The tentative answer is to look for other kinds of biosignatures, and the most obvious one is chemicals that "shouldn't be there" -- in other words, that would not form naturally unless there were life there producing them through its metabolic processes. This, too, is not a simple task. Not only is there the technological challenge of detecting what's in a distant exoplanet's atmosphere (something we're getting a lot better at, as spectroscopy improves), there's the deeper question of how we know what should be there. If we find an odd chemical in a planet's atmosphere, how do we know if it was made by life, or by some exotic (but abiotic) chemistry based on the planet's composition and conditions?
We've gotten caught this way before; three years ago, scientists discovered traces of a chemical called phosphine in the atmosphere of Venus, and a lot of us -- myself included -- got our hopes up that it might be a biosignature of something alive in the clouds of our hostile sister planet. The consensus now is that it isn't -- the amounts are vanishingly small, and any phosphine on Venus is a product of its wild convection and bizarre atmospheric makeup. So once we detect a chemical on an exoplanet, is there a way to do a Drake-equation-style estimate of its likelihood of forming abiotically?
Astrobiologist Leroy Cronin, of the University of Glasgow, has proposed an answer, based on something he calls "assembly theory." Assembly theory, significantly, doesn't rely on any kind of analogy to terrestrial life. Cronin and others are now trying to figure out strategies to find life as we don't know it -- living creatures that might be based upon extremely different chemistry.

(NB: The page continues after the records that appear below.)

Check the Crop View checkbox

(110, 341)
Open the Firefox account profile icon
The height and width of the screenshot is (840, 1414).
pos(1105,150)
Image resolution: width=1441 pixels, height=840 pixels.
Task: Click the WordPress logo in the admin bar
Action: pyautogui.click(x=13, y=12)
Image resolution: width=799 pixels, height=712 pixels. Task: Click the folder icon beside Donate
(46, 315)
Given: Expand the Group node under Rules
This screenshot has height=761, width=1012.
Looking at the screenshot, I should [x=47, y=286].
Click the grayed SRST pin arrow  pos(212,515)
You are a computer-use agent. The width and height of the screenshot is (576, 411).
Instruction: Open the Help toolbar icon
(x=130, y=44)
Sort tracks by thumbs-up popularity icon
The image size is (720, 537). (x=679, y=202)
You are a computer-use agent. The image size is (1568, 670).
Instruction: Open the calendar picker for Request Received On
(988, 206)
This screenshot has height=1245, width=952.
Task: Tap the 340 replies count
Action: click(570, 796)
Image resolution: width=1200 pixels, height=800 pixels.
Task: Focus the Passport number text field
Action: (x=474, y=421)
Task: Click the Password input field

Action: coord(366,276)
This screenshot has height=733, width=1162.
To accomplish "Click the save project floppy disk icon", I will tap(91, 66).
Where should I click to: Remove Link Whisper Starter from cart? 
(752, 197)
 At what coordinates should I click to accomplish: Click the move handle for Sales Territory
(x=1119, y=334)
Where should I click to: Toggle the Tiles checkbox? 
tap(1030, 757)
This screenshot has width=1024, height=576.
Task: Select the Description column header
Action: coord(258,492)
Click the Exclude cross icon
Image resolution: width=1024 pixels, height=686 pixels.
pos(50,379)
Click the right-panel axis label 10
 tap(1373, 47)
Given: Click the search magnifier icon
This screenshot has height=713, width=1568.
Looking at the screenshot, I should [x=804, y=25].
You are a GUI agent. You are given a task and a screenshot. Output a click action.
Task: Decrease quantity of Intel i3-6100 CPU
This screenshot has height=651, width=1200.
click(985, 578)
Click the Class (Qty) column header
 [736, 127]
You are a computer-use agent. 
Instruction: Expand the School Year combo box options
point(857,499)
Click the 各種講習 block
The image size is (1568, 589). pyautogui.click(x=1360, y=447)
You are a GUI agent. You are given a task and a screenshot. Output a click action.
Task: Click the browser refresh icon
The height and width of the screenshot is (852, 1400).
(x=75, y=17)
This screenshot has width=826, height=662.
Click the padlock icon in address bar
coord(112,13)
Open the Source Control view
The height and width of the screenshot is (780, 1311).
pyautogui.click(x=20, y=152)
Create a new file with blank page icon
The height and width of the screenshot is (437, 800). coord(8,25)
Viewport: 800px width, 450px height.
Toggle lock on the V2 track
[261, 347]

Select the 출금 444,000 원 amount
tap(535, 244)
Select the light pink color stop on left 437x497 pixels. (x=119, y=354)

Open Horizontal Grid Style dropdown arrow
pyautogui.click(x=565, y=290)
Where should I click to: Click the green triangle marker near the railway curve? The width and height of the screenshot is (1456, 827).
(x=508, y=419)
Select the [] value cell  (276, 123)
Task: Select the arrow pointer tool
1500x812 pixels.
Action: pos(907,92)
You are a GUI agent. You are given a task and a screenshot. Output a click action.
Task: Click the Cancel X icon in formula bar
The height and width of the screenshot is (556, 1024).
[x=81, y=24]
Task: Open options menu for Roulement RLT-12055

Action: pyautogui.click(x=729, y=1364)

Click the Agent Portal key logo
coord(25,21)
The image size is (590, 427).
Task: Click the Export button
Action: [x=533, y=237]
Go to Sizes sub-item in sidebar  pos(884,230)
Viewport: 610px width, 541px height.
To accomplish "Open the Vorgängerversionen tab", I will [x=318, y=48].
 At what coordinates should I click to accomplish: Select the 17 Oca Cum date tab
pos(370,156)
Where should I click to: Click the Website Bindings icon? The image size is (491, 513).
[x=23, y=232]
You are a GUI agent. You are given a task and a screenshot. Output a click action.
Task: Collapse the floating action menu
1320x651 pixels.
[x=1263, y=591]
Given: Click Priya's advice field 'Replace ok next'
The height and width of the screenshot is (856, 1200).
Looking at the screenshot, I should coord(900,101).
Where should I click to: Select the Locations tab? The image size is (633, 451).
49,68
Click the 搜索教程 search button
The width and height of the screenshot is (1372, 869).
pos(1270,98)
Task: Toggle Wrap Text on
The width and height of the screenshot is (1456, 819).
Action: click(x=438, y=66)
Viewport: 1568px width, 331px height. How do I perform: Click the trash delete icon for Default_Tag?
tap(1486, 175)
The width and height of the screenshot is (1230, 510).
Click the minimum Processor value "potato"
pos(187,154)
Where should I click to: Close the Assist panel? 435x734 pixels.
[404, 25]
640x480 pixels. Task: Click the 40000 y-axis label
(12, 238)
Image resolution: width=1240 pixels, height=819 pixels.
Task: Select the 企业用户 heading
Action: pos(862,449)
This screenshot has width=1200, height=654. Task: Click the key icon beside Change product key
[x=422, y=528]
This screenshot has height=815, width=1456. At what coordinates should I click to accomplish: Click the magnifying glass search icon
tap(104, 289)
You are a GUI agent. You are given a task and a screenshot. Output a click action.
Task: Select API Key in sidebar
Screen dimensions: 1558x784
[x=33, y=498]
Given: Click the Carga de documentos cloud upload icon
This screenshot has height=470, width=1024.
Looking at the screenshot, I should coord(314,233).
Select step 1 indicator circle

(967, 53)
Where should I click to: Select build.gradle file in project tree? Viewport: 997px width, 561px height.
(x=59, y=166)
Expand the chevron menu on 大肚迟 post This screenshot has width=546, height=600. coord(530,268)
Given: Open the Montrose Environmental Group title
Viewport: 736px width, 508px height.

What he's done is given us a purely mathematical way to index chemicals according to how many independent steps it takes to create them from simple, pre-existing building blocks. This molecular assembly number, Cronin says, is directly proportional to its likelihood of being created by a living thing. As a simple analogy, he shows how you would find the molecular assembly number for the word abracadabra:
- add a + b;
- add ab + r;
- add abr + a;
- add abra + c;
- add abrac + a;
- add abraca + d;
- add abracad + abra (we'd already created abra in step three).